Extracted entries:
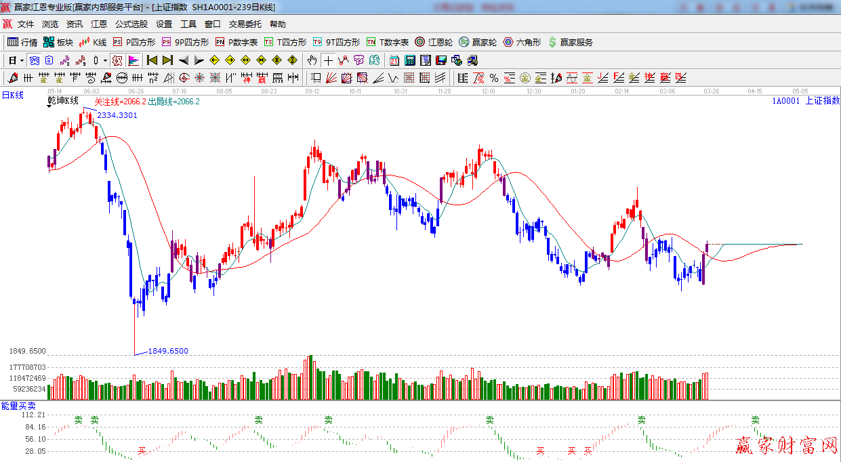Viewport: 841px width, 462px height.
Task: Toggle the crosshair cursor mode
Action: 328,60
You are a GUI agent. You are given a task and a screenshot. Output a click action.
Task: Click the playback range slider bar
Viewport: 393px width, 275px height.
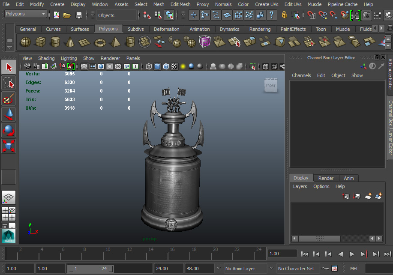click(x=91, y=269)
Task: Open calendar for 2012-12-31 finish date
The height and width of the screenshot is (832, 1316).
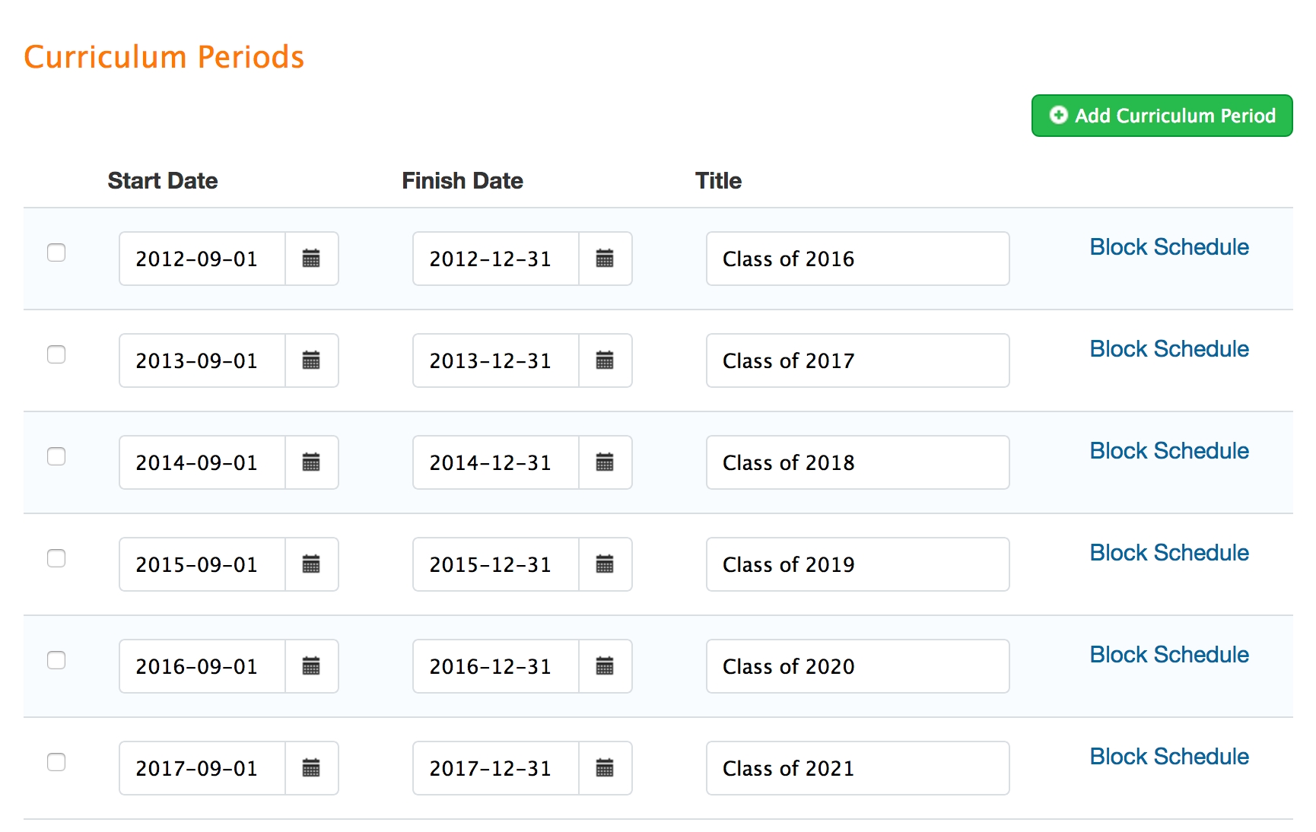Action: (605, 259)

What you need to do: Repeat exactly the lines above, beginning at the one containing "You are a GUI" and ending at the one containing "Task: Open calendar". Do not carry over any pictures.

Result:
You are a GUI agent. You are given a task and a screenshot. Output a click action.
Task: Click the playback range slider bar
Viewport: 393px width, 275px height.
click(x=91, y=269)
Task: Open calendar for 2012-12-31 finish date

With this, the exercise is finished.